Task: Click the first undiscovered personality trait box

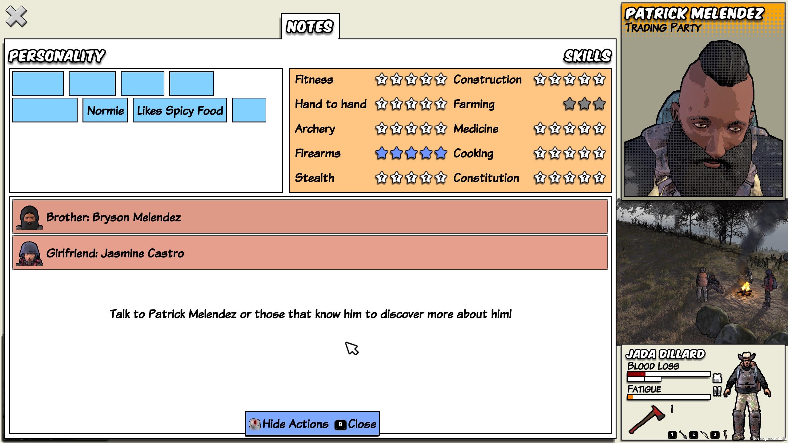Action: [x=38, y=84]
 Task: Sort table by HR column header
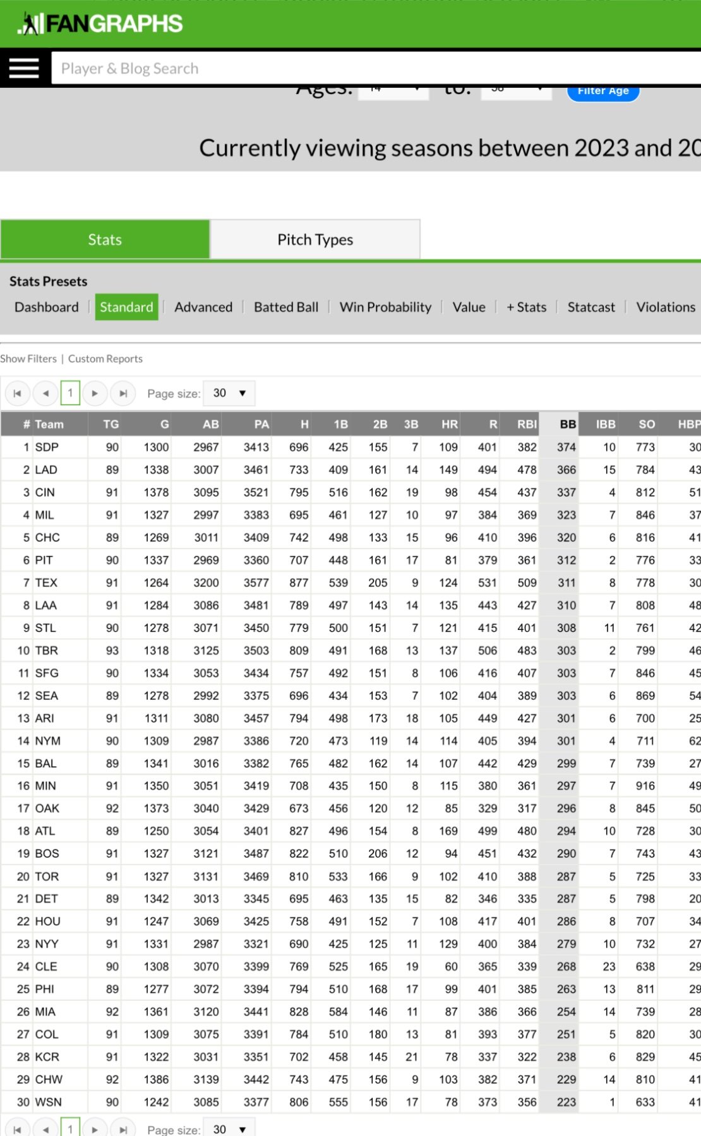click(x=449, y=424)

---*---

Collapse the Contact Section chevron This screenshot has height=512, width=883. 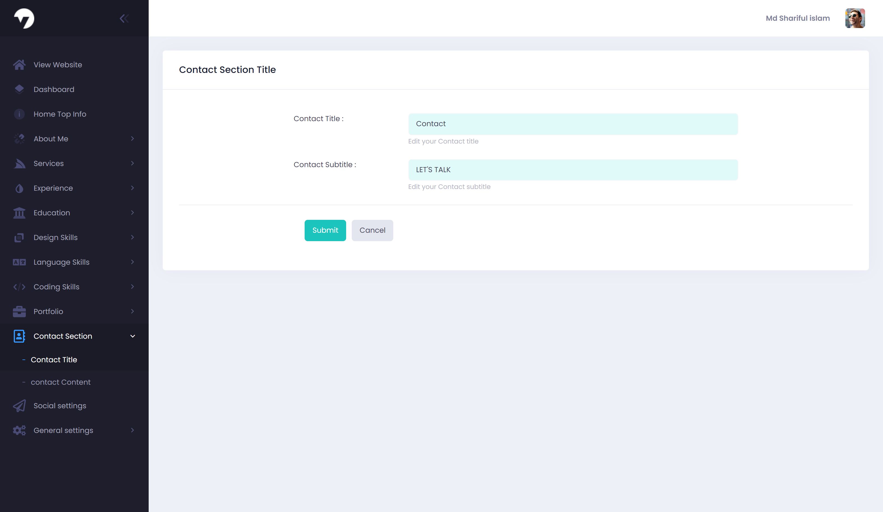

---*---

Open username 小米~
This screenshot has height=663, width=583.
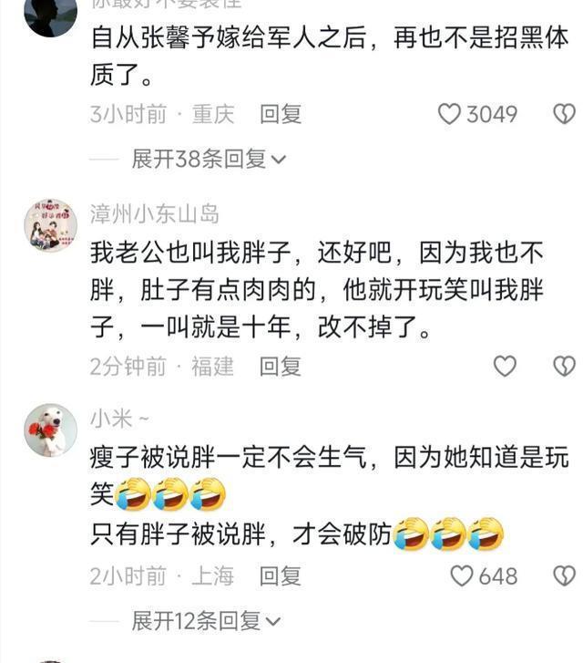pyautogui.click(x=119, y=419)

---*---

WORK TO DO:
Copy the rows from the line with "Task: Click the" up to and including the line with "click(x=449, y=424)", keeping each line unchanged and leaving the pictures out.

REPLY TO THE TASK:
Task: Click the first undiscovered personality trait box

Action: [x=38, y=84]
 Task: Sort table by HR column header
click(x=449, y=424)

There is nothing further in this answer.